● **Text**
Skip to main content
Free access
Industry Update
23 August 2022

R WE ready for reimbursement? A round up of developments in real-world evidence relating to health technology assessment: part 9

Abstract

In this latest update we highlight a recent International Society of Pharmacoeconomics and Outcomes Research Good Practice Report on machine learning (ML) for health economics and outcomes research. We specifically discuss use cases of ML that offer opportunities in the generation of evidence using real-world data, including improvements in the identification of study cohorts, confounder identification and adjustment and estimating treatment effect heterogeneity. Barriers to the wider adoption of ML methods are also discussed.
Randomized controlled trials (RCTs) remain the gold standard tool for assessing effectiveness of treatments for use in health technology assessment (HTA). However, the use of real-world data (RWD) for this purpose plays a crucial role, offering the opportunity to estimate comparative effectiveness when well-powered RCTs are not possible and supplementing RCT evidence by providing estimates over the longer-term and in population subgroups typically excluded from RCTs.
However, not exploiting randomization has limitations, most importantly the increased risk of unmeasured confounding and other biases. Quantitative bias analysis methods can help to explore how unmeasured confounding is likely to impact estimates of treatment and cost–effectiveness [1–3], but perhaps more important are approaches that help to limit rather than address residual confounding.
A recently published International Society of Pharmacoeconomics and Outcomes Research (ISPOR) Good Practice Report outlines the opportunities machine learning (ML) methods may provide in health economics and outcomes research and highlights multiple approaches that may specifically help with minimizing confounding in RWD studies, including cohort selection, confounder identification and adjustment and estimating treatment effect heterogeneity [4].
Cohort selection is highlighted in the report as an area where ML methods offer particular promise. RWD sources, particularly electronic health records, often derive variables from unstructured data such as free-text clinician notes within patient records. Manual abstraction has traditionally been used to extract information from such sources, which is costly and time consuming. The report highlights how ML methods such as natural language processing can increase the efficiency of cohort selection. This involves practitioners first labeling the data, training ML models on this data and then applying them to new data to determine probabilities of cohort eligibility. Detailed human abstraction is then only conducted on patients with probabilities over a certain threshold, enabling more targeted and detailed extraction. A concern raised in the report is that this approach maximizes specificity over sensitivity (generating few false-positives, but many false-negatives), leading to selection bias if false negatives are not randomly sampled. However, work by Flatiron Health suggests bias can be avoided, with an algorithm derived to identify patients with metastatic breast cancer demonstrating considerable sensitivity with no differences in average outcomes and baseline/clinical characteristics relative to those in test cohorts generated using only manual abstraction [5].

● **Information supplied**
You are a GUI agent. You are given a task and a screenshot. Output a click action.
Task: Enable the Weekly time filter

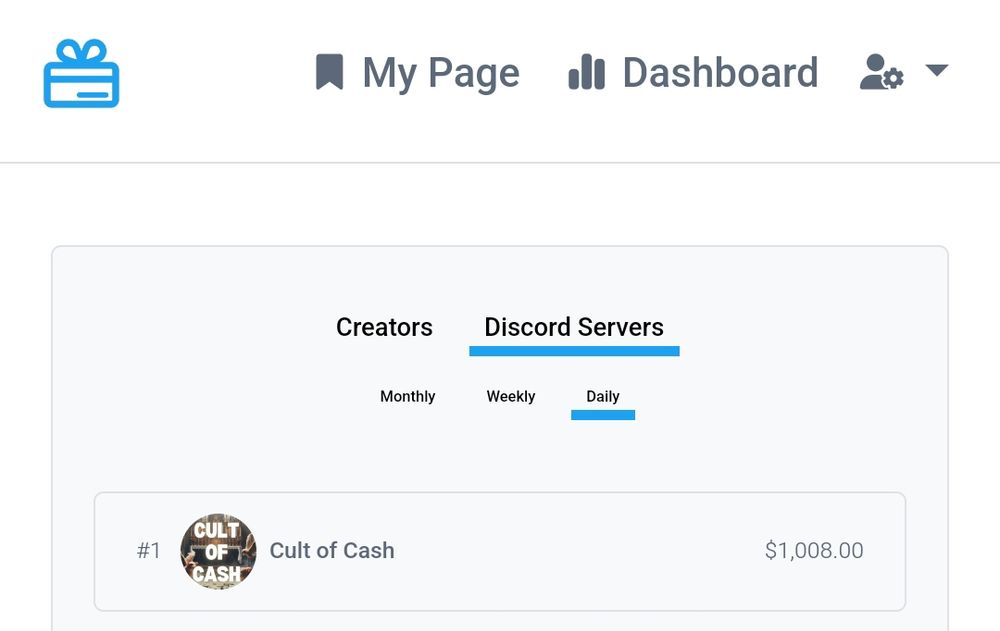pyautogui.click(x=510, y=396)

* * *

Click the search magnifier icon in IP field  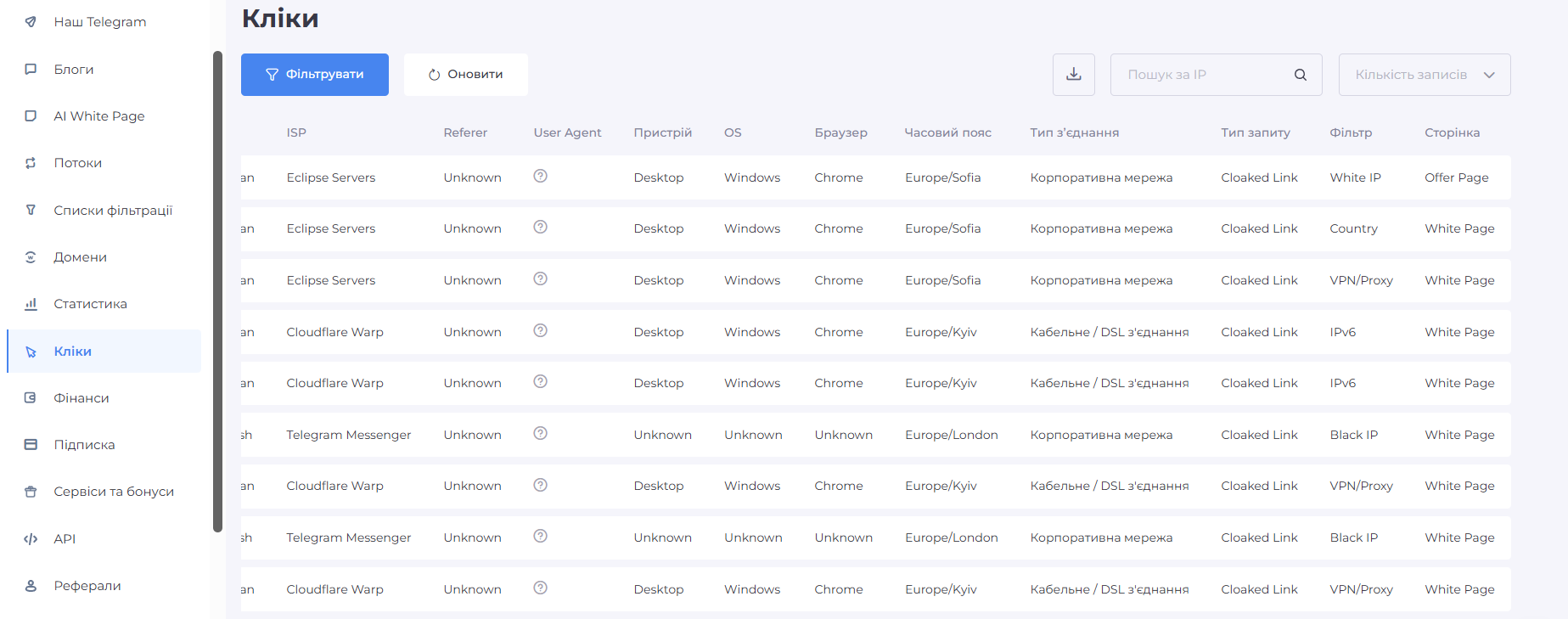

● **Exercise instructions**
A) Decide whether each statement agrees with the real-world evidence update. For each, answer yes or no and quote the words that decide it. (i) The report says the machine learning approach to cohort selection maximizes sensitivity over specificity. (ii) Manual abstraction is described as costly and time consuming. (iii) Randomized controlled trials are called the gold standard for assessing treatment effectiveness in health technology assessment.
B) Write the next part of the real-world evidence update, picking up after its final sentence.
The lines have no connection to the real-world evidence update.

● **Answers given**
A)
(i) No: "this approach maximizes specificity over sensitivity"
(ii) Yes: "which is costly and time consuming"
(iii) Yes: "Randomized controlled trials (RCTs) remain the gold standard tool for assessing effectiveness of treatments for use in health technology assessment (HTA)"

B)
A second promising use case highlighted in the report is in the identification of confounders. HTA RWD guidelines recommend that confounders are identified using systematic searches of prognostic studies and/or use of expert opinion [6]. However, literature and knowledge gaps are possible, particularly in indications that are less researched, such as rare diseases or disease subgroups. Small sample sizes may also limit the ability to adjust for all potential confounders even if data on them is available. In processes called feature selection and extraction, the report explains how ML methods can be used alongside study sample data to identify new relevant confounders and/or reduce the covariate set to those that are the most prognostic. This may be particularly useful in small samples where traditional statistical techniques are prone to overfitting.
The report also details how ML methods can enhance approaches used to adjust for observed confounding. Assumptions regarding the nature of the relationship between confounders and outcomes should always be guided by causal reasoning and subject matter knowledge. However, just like information on whether a given variable is a confounder, functional forms are often unknown, with many practitioners assuming linear and additive effects and ignoring potential non linearity and interaction effects. The report highlights how common ML methods for prediction and classification can flexibly estimate functional forms semi- or nonparametrically.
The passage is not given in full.